- _Exercise_: Starting at the line that contains "Screen dimensions: 381x204" and stopping at the line that contains "Given: Tap the palm trees beach image", restate each line of the records below exactly. Omit the pictures.

#### Source records

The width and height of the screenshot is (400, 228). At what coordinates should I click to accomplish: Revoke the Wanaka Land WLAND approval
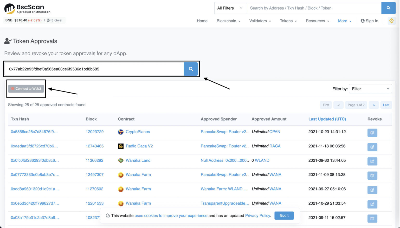[x=372, y=161]
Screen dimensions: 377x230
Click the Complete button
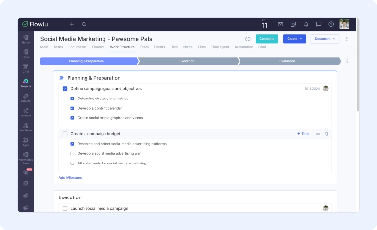[x=267, y=39]
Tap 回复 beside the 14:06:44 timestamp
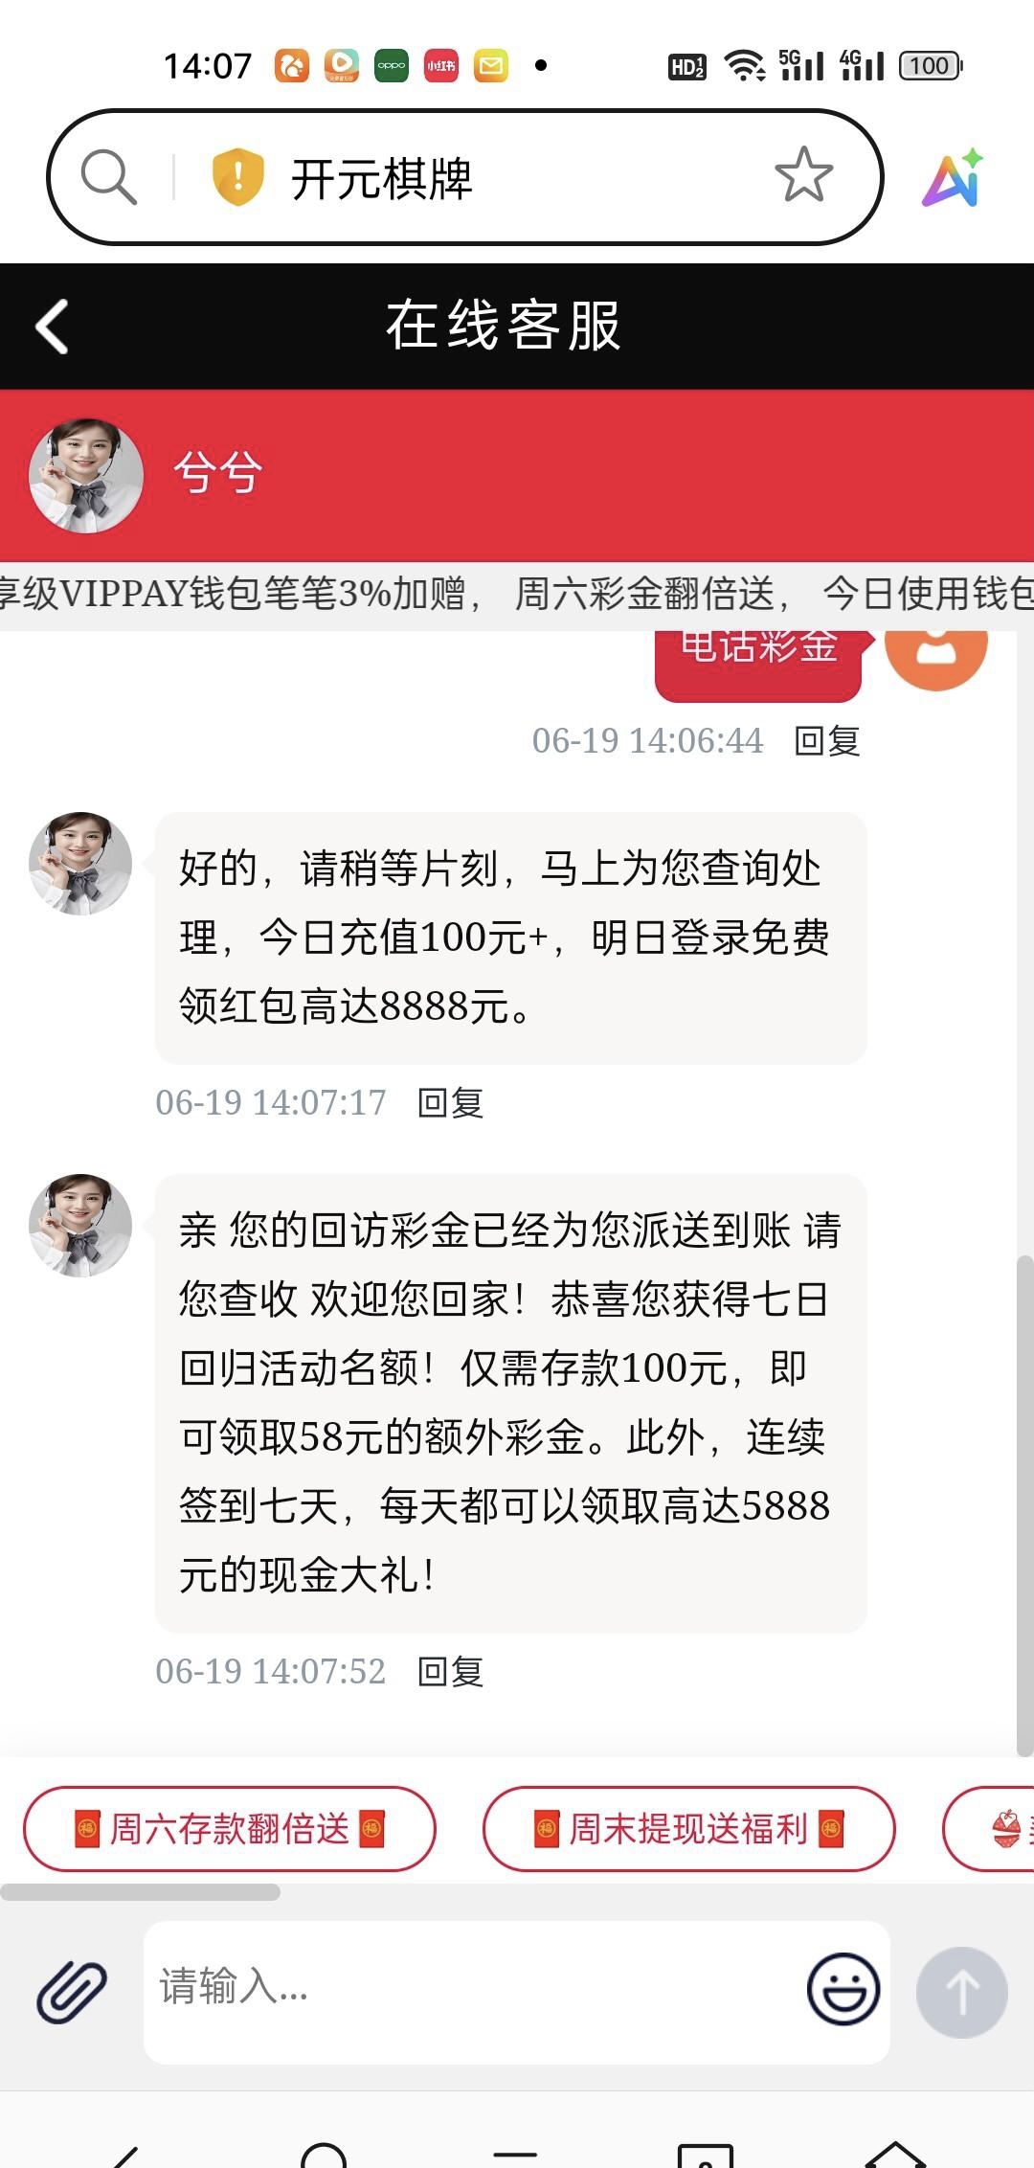The height and width of the screenshot is (2168, 1034). point(827,740)
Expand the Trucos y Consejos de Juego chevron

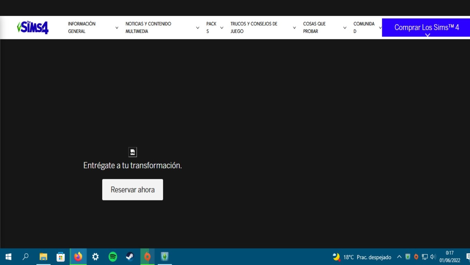tap(294, 28)
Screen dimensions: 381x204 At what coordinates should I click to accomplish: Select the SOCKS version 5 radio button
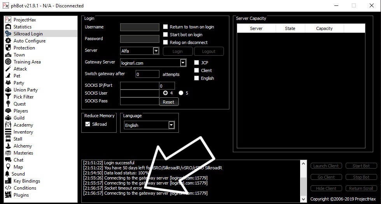tap(181, 93)
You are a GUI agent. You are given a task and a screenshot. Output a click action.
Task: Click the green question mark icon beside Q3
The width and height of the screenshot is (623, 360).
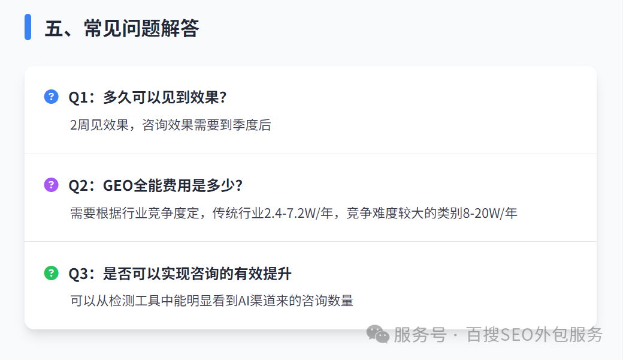pos(51,273)
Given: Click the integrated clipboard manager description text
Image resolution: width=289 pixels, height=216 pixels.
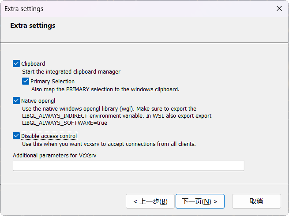Looking at the screenshot, I should tap(71, 71).
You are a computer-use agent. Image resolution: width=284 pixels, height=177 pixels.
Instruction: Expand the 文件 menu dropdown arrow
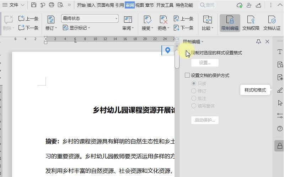coord(23,5)
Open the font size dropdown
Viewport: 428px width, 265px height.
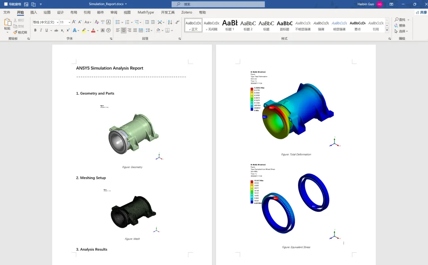(69, 22)
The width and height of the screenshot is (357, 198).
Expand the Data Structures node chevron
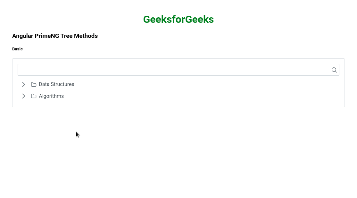[24, 84]
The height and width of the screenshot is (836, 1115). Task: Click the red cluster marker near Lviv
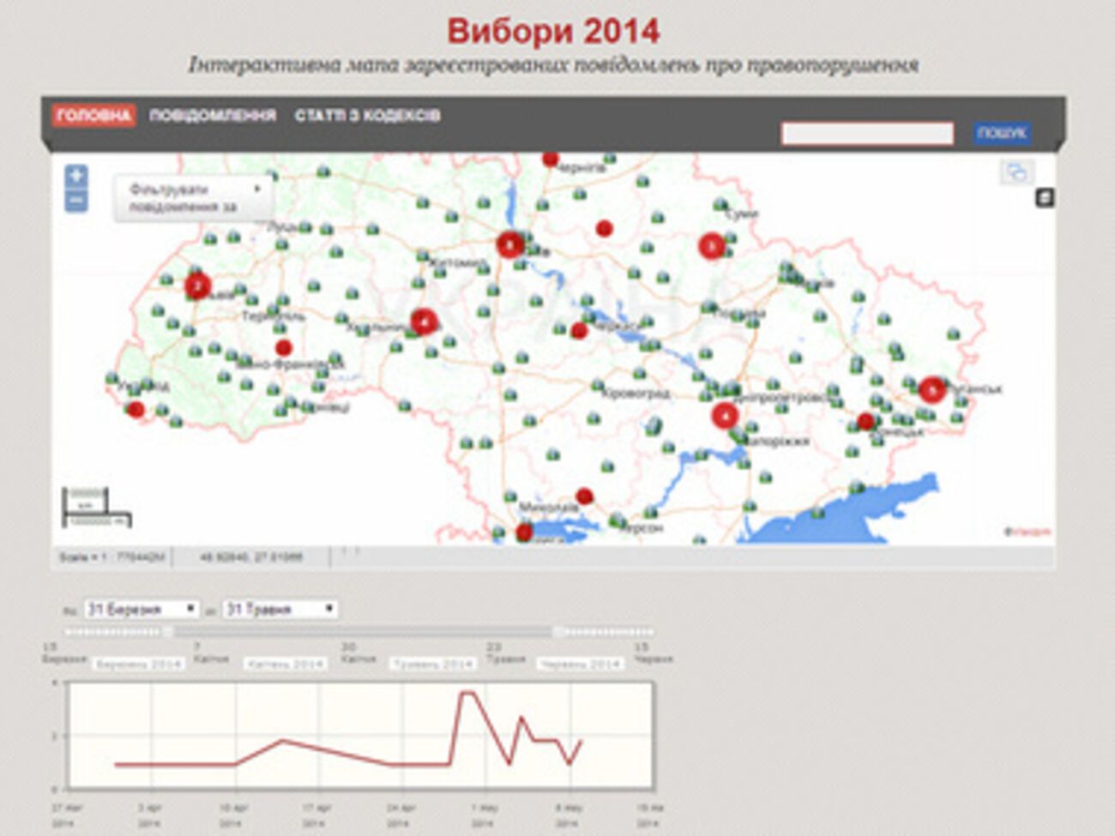198,286
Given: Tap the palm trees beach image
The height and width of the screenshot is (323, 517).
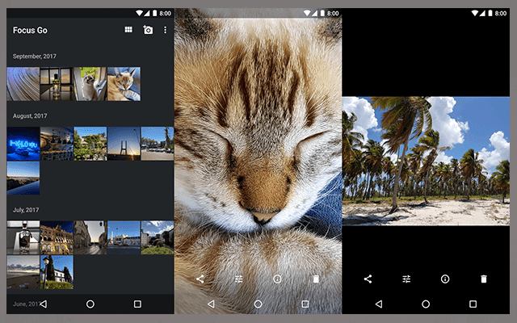Looking at the screenshot, I should [x=426, y=161].
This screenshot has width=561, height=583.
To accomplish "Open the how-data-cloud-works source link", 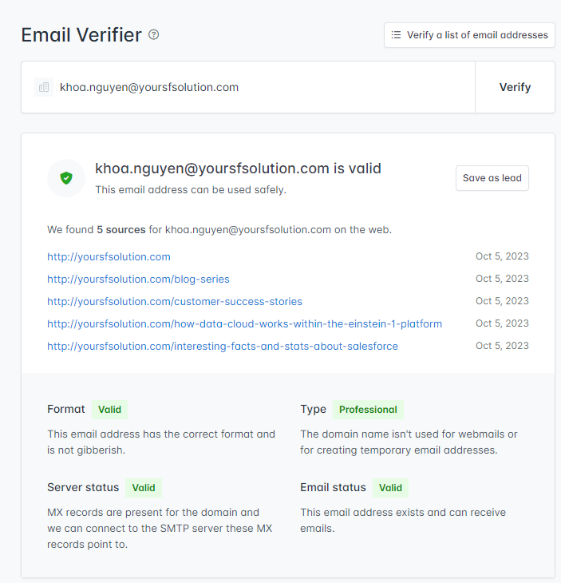I will coord(244,323).
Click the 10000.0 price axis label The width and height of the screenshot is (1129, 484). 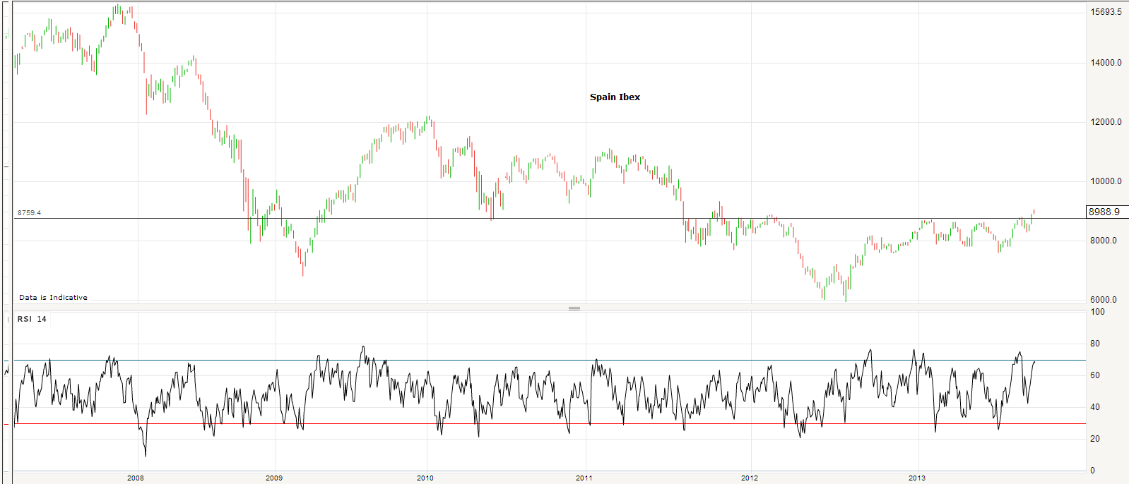coord(1106,181)
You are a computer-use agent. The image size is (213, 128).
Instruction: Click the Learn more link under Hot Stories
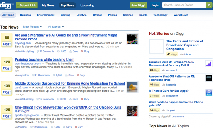pyautogui.click(x=178, y=117)
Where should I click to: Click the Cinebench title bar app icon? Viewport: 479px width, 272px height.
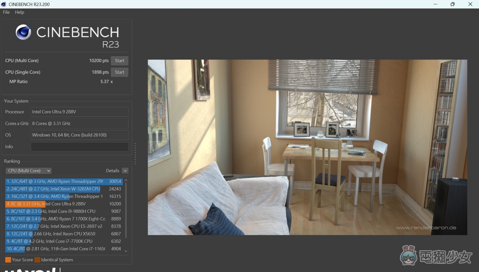click(x=4, y=4)
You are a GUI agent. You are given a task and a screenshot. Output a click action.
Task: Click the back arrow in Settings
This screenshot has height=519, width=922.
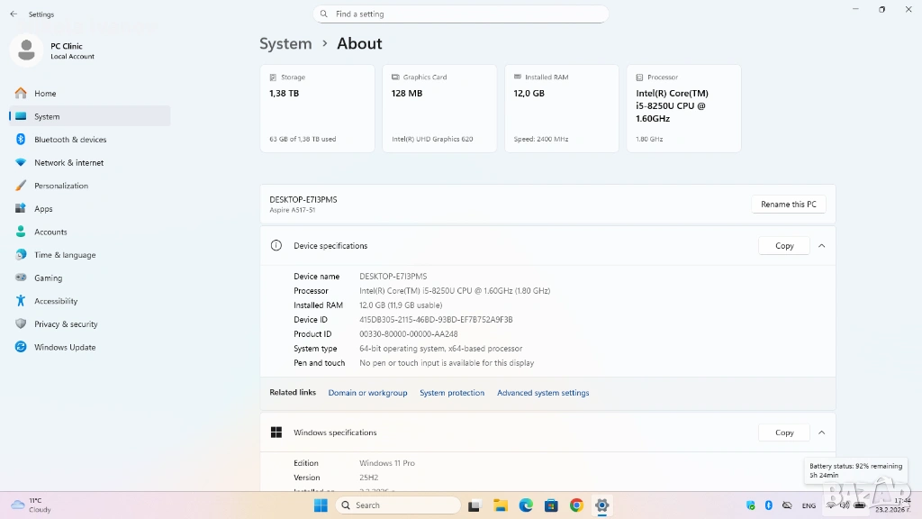[x=14, y=14]
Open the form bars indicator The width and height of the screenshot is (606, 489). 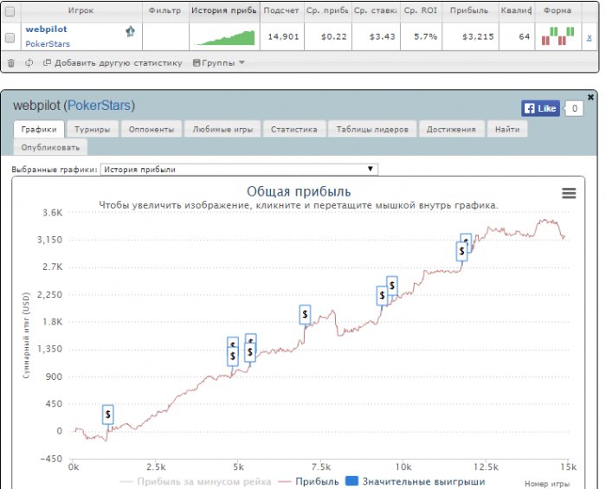pyautogui.click(x=558, y=36)
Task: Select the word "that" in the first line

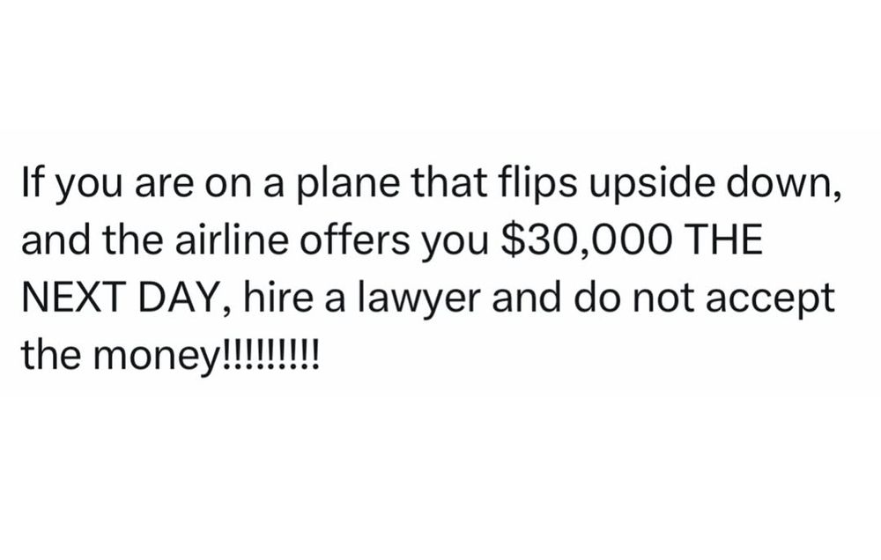Action: 449,183
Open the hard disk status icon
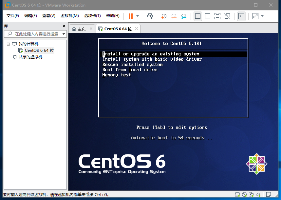Viewport: 281px width, 200px height. point(237,194)
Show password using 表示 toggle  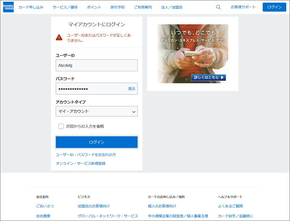click(131, 89)
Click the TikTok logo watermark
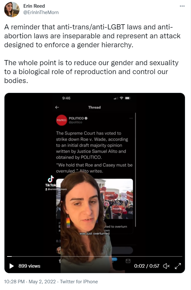Viewport: 191px width, 290px height. click(51, 181)
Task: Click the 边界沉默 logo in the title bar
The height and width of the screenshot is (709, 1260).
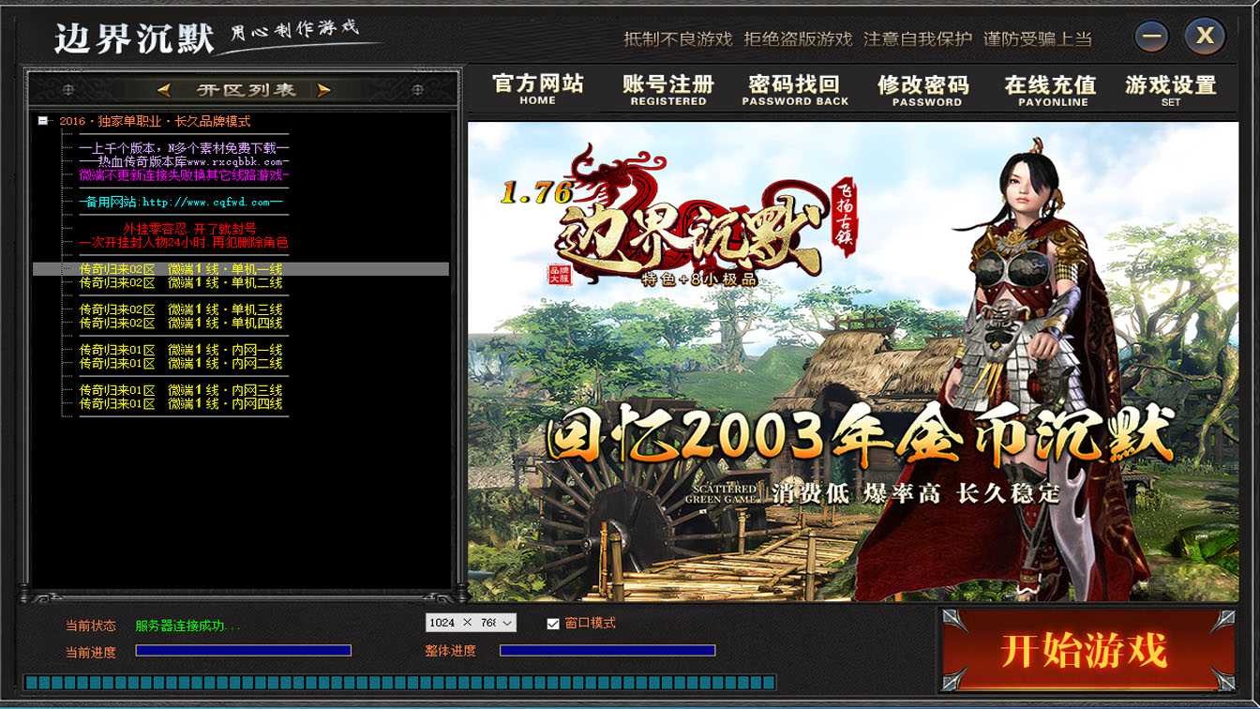Action: tap(131, 38)
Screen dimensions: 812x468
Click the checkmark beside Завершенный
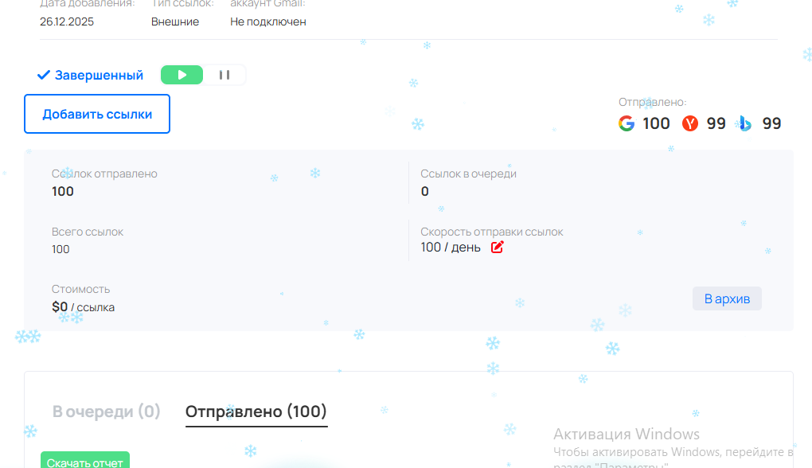click(44, 76)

########

- _Output for this task_:
Screen dimensions: 381x204 At what coordinates should I click to accomplish: Select the SOCKS version 5 radio button
tap(181, 93)
You are a GUI agent. You are given a task and a screenshot. Output a click action.
Task: Click the green question mark icon beside Q3
The width and height of the screenshot is (623, 360).
pos(51,273)
Given: Click the integrated clipboard manager description text
Image resolution: width=289 pixels, height=216 pixels.
Looking at the screenshot, I should tap(71, 71).
You are a computer-use agent. Image resolution: width=284 pixels, height=177 pixels.
Instruction: Expand the 文件 menu dropdown arrow
coord(23,5)
Open the font size dropdown
Viewport: 428px width, 265px height.
(69, 22)
The width and height of the screenshot is (357, 198).
Expand the Data Structures node chevron
[24, 84]
The height and width of the screenshot is (836, 1115). Task: Click the red cluster marker near Lviv
198,286
Given: Tap the palm trees beach image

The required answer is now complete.